The Court of Cassation (19 February 2016, No. 3324) ruled that unauthorized payment of pre-‐petition claims mandate a stop of the concordato procedure according to Art. 173 of the Italian Bankruptcy Law only if a prejudice follows for the creditors
During the procedure a company admitted to concordato preventivo made certain payments of claims already existing at the date of the concordato filing. The Court of Messina, with a decision confirmed by the Court of Appeals, revoked the admission to the concordato procedure and declared the company bankrupt. The ruling of the Court of Appeals of Messina was challenged before the Court of Cassation.
The Court of Cassation had to determine whether payments made by the debtor lacking the required authorization of the Court pursuant to Art. 182-‐quinquies IBL determine an automatic termination of the procedure.
There is no express provision mandating this consequence (such as, instead, Art. 161 eight para. IBL in case of breach of the information duties set by the Court, or Art. 163 third para.

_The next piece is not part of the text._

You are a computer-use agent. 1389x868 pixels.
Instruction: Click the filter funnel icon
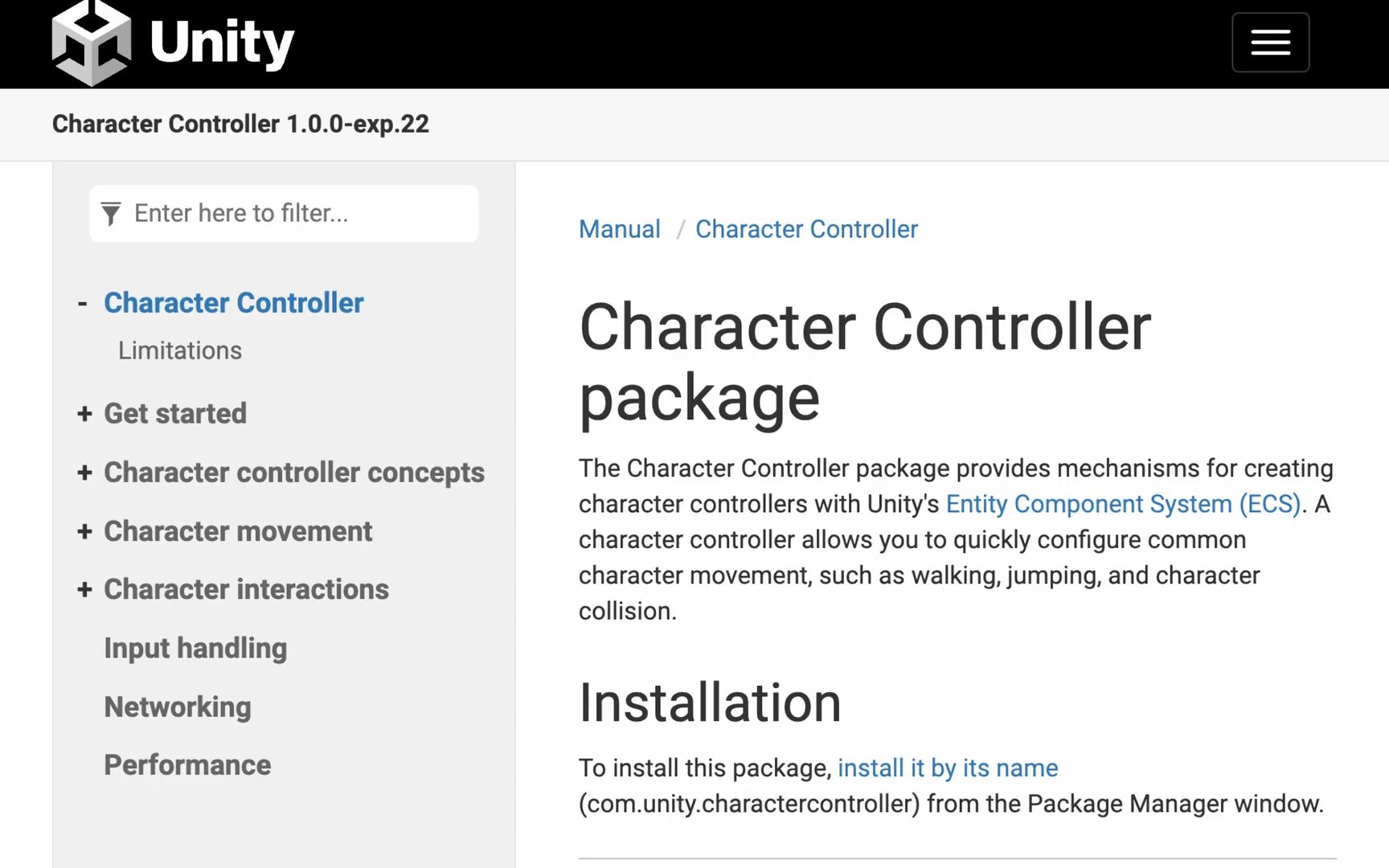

IBL in case the required deposit for procedural costs is not made by the debtor) and, therefore, the issue is whether Art. 173 third para. IBL can apply, which so provides in case the debtor performs acts exceeding the ordinary management without the required authorization of the Judge according to Art. 167 IBL.
The decision of the Court
The Court of Cassation did consider that payment of pre-‐petition claims are acts exceeding the ordinary management, but ruled that this may cause the termination of the procedure only where, in the specific case, such payments can be also qualified as acts of fraud to the creditors. This rule, according to the Supreme Court, is preferable in light of the current concordato preventivo regime, which favours solutions of the companies’ distress which are based on agreements with the creditors.
The ruling of the Court is based on three separate arguments:
- since the Judge cannot scrutinize in the merits whether the concordato plan and proposal are feasible or convenient to the creditors, there is no reason why unauthorized payment of pre-‐petition claims should cause the termination of the procedure, irrespective of an actual fraud or detriment to the creditors;
- debtor-‐in-‐possession business activity is no longer subject to the directives of the Judge and this leads to conclude that an authorization is required for acts which, for their relevance, could negatively affect the debtor’s estate or be inconsistent with the performance of the plan;
- the “best outcome for the creditors” test provided by Articles 182-‐quinquies and 186-‐bis IBL must be considered as a general principle of law in order to assess whether or not acts performed by the debtor can be considered legitimate, with the consequence that the par condicio creditorum rule does not imply automatically that a damage to the creditors ensues from payment of pre-‐petition claims: according to the Court, indeed, a payment can also determine an increase, rather than a decrease, of the overall value of the estate (such as in the case of payment of employees’ claims, saving the accrual of interest).
The interpretation offered by the Court of Cassation considers payments of pre-‐petition claims as “acts not authorized pursuant to Art. 167 IBL”, but only as far as they are aimed at “defrauding the creditors” as it is provided by Art. 173 IBL: this, by the way, is not meant to be necessarily a wilful aim by the debtor, because the test set by the Court does indeed concentrate on the increase or decrease in the value of the debtor’s estate as a result of such an act.
The Court stated a principle which should be approved, trying to mitigate the consequences of the automatic termination of the procedure, which has been considered as mandatory by the majority of local Courts (see Court of Modena 13 July 2015; Court of Venezia 18 September 2014; Court of Lecco 3 January 2014; Court of Ancona 4 December 2013; Court of Firenze 14 November 2013; Court of Pesaro 26 July 2013; for the opposite solution see Court of Rovigo 26 May 2015, based on the negligible amounts of the payments, and App. Venezia 30 January 2014, in line with the decision of the Court of Cassation here at hand). The Court offers a rationale for its ruling, focused on the “best outcome for the creditors” principle, which is indeed directing lower Courts and interpreters towards a more flexible approach, also in a broader perspective.